Friday, January 11, 2008

Last month a Vietnamese fisherman hacked a large piece out of a cable to sell as scrap metal. It was one of the two internet connections into the country. As yet, it has not been replaced and explains the very slow internet speed and the frequent hang-ups we have encountered here.

Saigon, I have mixed feelings. Getting to a destination is nerve-racking. Today, we were in a taxi that collided with a cement truck. Imagine being in a swarm of bees but each is a motor scooter, car, truck, pedicab, bicycle, truck, bus, pedestrian. Crossing a road is a skillful exercise. I'm not sure of the death rate but I read tonight that in a 2-day period over Christmas in Thailand, 118 road deaths were recorded.

Could we teach in Saigon? Possibly, as there is work available. Hourly rate is OK and rents are reasonable, although the houses are small and squeezed together. To get to work, you learn to ride in the traffic swarm, where it is rumoured that road rules existed once long ago. Nobody drives without having their hand on the horn button. At least, in Hanoi, there was a special horn for people in close proximity: a kind of burble or 5-note soft cadence. Not so evident in Saigon.

We wandered through some lovely old streets about one kilometre from this tourist area. The old homes look like very stately senior citizens who have not moved from their sickbed for some years. Grand, decayed, with memories of colour and mystery, architecture that, to us, is so totally foreign in design and construction.

We dodged dozens of local dinner-time gatherings on the footpaths as we walked slowly back, slow because the footpaths are treacherous. Sometimes beautifully tiled, mostly torn up, their former glory merely a memory of when the French had so much influence. Some grand avenues still remain but destruction is everywhere you look.

Destroyed people also. At the Military Museum this morning, an armless but well-dressed beggar, speaking good English, bade me to sit with him. He had postcards for sale but so does everyone, postcards or sunglasses or photocopied books. This beggar was nearly blind, his right eye missing as was his right leg. His story was that an American landmine exploded when he was a child. He asked whether he could give me a hug and then opened up his two soft pincer-like remnants of arms to hold me. I wondered how he would manage going to the toilet - the same thought I had when approached outside Notre Dame cathedral in Saigon, also this morning. This beggar had tiny, baby-like arms sticking out the front of his shoulders, looking practically useless but that's all he had.

The Military Museum was a paean to the resilience of the Vietnamese against the imperialism of the United States. Dozens of large photographs of tortured men, women and children.

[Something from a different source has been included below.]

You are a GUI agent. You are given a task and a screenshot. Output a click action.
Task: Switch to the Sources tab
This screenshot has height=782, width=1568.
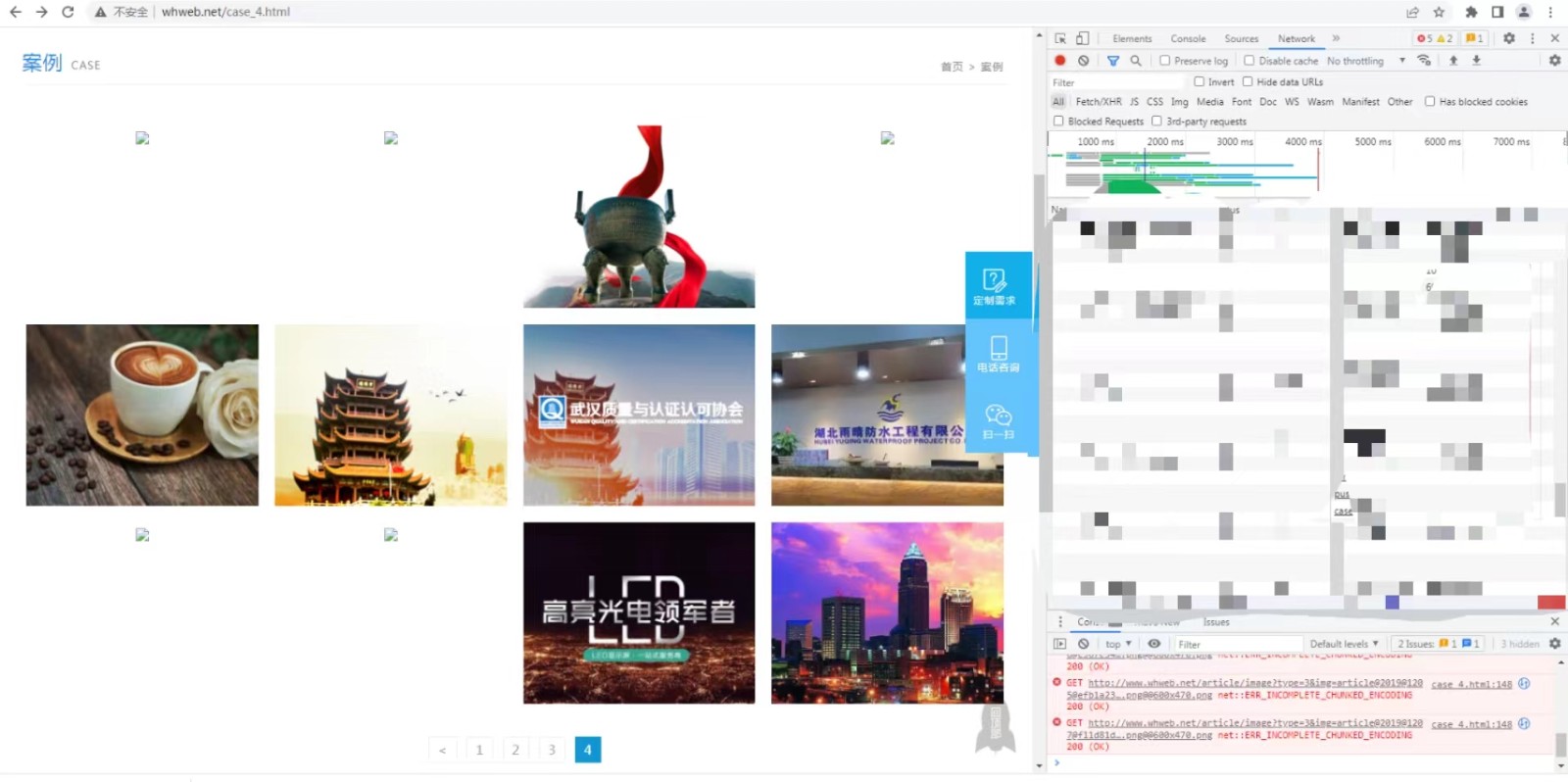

Atrocities, cruel devices, body parts, phosphorus burns victims, "tiger cages", a French guillotine that saw lots of service here in Saigon, the museum walls were full of heart-wrenching sadness. Once you have had your fill and can take no more, you leave, only to face more beggars outside with their gross deformities, twisted thin limbs, pathetic faces.

Suddenly, I find I could take no more. The crazy traffic, the continual beggars, the poverty always evident. But how much do the locals actually see as being a problem? In the tiny lane next to this hotel, so thin that nothing more than two motorscooters side by side would fit in it, is the entrance to the interior of the block. Out in the street, there are nice hotels and travel agencies - down this non-descript colourless lane is the path that leads to many dozens of families with their living rooms open to passers-by. As we use this path as a shortcut to a major street parallel to our hotel street, we brush by the locals eating, playing, gambling, sleeping, lazing in this alleyway. Their homes open as we walk past and, in the centre, a local policeman sits on a plastic chair, watching everything.

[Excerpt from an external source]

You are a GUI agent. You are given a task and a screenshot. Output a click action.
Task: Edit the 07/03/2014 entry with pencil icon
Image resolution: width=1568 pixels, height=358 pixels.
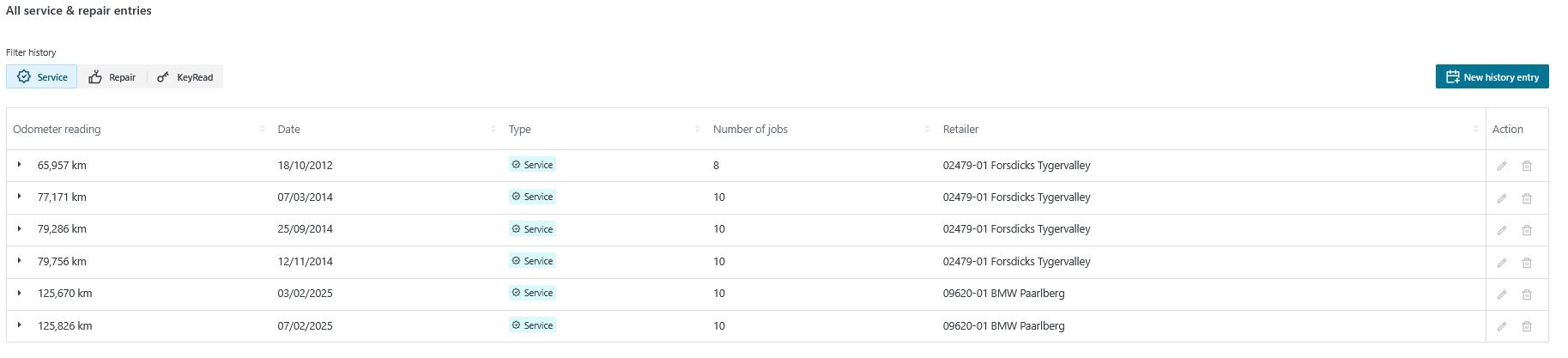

Local police are fed information about strangers in the area. This keeps the crime rate low in the poorer areas. Apparently, it is forbidden for Vietnamese to spend the night in other bedrooms. People report this to their local policeman and a reminder is given that citizens must spend their night in their own houses. This makes it very difficult for Westerners who are used to the freedom to move as we wish. But, on the other hand, safety of a kind comes with this restriction.

There are hundreds of oddities here in Saigon, from the crowded park before dawn with everyone exercising, to the vast number of cripples, pregnant mothers lying in the street with their children, to the sadness that many will never have a hope in hell of escaping life-long poverty. At the moment, I see Saigon as having an overwhelming sadness that has now permeated my bones and I am anxious to leave. When I get it into perspective, I may be back.